◆ **SOURCE MATERIAL**
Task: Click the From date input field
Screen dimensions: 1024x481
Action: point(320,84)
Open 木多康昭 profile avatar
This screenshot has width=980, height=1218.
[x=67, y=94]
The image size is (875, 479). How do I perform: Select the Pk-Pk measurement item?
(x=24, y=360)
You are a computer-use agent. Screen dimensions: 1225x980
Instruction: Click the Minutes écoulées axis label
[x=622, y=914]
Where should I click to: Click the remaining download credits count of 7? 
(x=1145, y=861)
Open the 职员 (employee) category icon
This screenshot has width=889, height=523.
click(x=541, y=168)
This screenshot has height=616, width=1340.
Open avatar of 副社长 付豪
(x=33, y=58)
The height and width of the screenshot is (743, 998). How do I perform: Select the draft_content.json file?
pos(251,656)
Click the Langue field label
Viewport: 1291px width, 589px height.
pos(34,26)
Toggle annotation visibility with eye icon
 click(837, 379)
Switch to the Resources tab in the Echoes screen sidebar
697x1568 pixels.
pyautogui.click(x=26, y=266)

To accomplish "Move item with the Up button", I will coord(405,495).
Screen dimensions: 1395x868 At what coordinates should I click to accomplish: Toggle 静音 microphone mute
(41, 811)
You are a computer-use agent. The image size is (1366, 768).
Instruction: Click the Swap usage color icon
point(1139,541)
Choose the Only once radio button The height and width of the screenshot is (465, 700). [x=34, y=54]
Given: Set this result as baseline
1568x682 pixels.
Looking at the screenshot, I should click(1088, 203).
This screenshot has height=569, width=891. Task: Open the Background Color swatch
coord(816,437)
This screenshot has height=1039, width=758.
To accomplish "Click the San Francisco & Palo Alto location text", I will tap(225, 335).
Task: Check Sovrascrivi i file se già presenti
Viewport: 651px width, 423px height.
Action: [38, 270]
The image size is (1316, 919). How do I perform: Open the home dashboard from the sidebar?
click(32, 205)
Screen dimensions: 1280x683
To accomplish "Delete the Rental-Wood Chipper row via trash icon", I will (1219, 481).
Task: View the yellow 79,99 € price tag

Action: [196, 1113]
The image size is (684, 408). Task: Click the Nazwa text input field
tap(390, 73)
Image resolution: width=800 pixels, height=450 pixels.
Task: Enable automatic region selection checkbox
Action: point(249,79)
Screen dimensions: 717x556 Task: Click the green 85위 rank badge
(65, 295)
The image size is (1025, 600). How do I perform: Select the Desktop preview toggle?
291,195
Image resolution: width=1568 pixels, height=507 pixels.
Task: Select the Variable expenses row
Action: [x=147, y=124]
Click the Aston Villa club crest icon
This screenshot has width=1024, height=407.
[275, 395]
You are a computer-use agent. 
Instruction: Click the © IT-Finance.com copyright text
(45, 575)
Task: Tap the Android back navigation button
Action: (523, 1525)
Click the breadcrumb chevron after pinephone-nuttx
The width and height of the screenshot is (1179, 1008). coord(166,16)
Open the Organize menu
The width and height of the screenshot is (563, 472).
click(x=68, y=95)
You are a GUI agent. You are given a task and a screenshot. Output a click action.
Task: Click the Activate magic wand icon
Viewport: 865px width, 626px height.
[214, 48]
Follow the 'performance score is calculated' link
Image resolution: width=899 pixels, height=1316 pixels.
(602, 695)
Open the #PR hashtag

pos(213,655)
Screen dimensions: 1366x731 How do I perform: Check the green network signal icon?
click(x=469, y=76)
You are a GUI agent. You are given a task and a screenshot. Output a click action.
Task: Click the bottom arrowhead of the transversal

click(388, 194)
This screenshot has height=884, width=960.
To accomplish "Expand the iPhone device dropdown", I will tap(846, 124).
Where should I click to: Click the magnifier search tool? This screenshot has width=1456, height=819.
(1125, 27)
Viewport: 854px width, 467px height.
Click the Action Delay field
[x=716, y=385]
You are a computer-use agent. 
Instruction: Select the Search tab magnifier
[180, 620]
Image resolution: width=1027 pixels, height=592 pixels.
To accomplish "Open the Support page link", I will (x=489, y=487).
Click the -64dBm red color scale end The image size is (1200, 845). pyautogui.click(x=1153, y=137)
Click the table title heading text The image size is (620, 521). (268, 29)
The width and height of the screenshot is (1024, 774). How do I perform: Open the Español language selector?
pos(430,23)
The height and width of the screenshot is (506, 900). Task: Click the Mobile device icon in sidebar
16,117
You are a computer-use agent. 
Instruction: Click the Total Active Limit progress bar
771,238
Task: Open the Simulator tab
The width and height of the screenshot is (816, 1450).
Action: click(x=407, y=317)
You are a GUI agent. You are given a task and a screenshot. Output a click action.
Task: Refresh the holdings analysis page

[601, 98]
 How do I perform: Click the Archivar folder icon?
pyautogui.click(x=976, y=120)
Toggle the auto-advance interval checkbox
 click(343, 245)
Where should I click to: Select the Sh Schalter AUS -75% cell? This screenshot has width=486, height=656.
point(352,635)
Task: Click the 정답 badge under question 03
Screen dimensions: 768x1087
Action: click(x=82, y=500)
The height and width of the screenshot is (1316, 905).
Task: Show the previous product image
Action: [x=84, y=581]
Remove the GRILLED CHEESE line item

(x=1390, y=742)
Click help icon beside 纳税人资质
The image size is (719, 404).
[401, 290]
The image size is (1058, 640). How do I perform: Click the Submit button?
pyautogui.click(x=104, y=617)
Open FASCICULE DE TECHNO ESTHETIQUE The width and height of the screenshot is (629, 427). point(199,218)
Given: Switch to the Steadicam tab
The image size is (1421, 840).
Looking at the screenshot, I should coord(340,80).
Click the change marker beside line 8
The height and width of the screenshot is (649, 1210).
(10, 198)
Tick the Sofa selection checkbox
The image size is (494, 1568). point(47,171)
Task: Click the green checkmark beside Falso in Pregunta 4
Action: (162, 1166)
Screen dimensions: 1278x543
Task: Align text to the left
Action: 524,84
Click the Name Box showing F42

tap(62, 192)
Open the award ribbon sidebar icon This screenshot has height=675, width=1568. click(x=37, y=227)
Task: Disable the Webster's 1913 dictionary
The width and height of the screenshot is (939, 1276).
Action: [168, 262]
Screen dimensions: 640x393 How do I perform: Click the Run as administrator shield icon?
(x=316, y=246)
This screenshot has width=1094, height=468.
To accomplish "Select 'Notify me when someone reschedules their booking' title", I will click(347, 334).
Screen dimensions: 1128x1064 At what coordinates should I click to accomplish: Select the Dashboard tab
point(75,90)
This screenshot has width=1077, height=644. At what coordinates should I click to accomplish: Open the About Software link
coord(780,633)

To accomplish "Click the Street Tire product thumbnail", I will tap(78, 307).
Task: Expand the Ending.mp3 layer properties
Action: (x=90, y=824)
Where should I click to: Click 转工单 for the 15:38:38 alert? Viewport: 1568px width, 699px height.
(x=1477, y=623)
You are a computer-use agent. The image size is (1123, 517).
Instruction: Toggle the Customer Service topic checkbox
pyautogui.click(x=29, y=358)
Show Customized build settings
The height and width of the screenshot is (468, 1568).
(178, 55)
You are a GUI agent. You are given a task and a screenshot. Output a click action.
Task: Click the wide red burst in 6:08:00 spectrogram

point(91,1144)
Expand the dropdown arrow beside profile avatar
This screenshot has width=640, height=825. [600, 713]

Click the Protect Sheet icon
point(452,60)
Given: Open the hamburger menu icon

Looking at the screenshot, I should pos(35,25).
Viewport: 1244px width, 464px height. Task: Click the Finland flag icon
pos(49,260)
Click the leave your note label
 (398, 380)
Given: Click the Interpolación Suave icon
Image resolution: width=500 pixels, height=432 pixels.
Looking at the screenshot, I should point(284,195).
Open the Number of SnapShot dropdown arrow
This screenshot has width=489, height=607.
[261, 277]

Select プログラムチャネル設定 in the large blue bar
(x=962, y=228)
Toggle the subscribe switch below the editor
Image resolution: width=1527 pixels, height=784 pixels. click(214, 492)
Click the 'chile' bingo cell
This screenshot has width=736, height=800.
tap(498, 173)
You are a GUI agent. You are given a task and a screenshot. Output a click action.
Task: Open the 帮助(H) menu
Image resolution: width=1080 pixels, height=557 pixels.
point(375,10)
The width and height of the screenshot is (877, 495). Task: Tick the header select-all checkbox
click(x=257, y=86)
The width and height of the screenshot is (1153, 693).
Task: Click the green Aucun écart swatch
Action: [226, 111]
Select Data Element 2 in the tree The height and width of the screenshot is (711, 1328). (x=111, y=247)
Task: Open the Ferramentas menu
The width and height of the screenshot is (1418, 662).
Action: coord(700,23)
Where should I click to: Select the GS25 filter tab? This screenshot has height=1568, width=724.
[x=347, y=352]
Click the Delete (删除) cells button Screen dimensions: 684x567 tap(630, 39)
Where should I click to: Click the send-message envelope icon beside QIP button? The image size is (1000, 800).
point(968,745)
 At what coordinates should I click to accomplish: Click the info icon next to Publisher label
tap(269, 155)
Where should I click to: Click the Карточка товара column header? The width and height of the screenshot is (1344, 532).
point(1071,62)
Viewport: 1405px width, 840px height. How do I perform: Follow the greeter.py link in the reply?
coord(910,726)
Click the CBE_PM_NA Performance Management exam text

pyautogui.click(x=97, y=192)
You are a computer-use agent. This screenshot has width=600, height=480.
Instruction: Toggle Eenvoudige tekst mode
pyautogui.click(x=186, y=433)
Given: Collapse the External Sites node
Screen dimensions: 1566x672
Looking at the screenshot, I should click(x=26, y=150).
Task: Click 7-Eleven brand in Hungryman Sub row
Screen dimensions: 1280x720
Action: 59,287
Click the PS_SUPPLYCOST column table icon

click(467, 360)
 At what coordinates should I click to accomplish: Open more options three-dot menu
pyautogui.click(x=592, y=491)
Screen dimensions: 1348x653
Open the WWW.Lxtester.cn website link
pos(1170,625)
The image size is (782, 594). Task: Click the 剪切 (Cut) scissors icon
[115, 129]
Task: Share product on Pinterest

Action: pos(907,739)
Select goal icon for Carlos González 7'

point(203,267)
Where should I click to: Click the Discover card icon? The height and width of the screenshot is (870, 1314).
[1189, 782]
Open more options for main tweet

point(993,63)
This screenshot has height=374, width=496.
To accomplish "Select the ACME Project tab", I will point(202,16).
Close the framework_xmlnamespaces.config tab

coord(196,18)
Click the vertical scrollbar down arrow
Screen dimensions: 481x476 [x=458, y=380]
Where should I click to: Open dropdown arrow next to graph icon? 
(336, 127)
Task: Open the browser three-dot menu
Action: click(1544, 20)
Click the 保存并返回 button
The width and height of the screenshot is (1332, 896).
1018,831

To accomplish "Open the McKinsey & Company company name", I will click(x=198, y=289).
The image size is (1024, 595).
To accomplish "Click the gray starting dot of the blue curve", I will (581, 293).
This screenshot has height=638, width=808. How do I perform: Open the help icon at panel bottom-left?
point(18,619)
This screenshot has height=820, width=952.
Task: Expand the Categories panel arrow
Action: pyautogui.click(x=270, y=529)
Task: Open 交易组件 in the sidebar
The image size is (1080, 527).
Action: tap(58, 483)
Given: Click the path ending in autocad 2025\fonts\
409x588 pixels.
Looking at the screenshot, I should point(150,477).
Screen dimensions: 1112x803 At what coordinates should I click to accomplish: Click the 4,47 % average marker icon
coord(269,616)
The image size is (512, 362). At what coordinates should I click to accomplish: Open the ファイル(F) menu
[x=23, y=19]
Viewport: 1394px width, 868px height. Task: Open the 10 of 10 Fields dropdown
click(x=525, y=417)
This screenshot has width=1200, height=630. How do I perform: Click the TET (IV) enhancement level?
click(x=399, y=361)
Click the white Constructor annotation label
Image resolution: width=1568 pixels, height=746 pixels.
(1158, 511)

◆ **WHAT YOU ARE ASKED TO DO**
In the listing above, find the line with "Where should I click to: Select the Sh" and the line with "Open FASCICULE DE"; set down exactly those two lines and every line between them, nothing more.

◆ **THE COMPLETED TASK**
Where should I click to: Select the Sh Schalter AUS -75% cell? This screenshot has width=486, height=656.
point(352,635)
Task: Click the 정답 badge under question 03
Screen dimensions: 768x1087
Action: click(x=82, y=500)
The height and width of the screenshot is (1316, 905).
Task: Show the previous product image
Action: [x=84, y=581]
Remove the GRILLED CHEESE line item

(x=1390, y=742)
Click help icon beside 纳税人资质
The image size is (719, 404).
[401, 290]
The image size is (1058, 640). How do I perform: Click the Submit button?
pyautogui.click(x=104, y=617)
Open FASCICULE DE TECHNO ESTHETIQUE The width and height of the screenshot is (629, 427). point(199,218)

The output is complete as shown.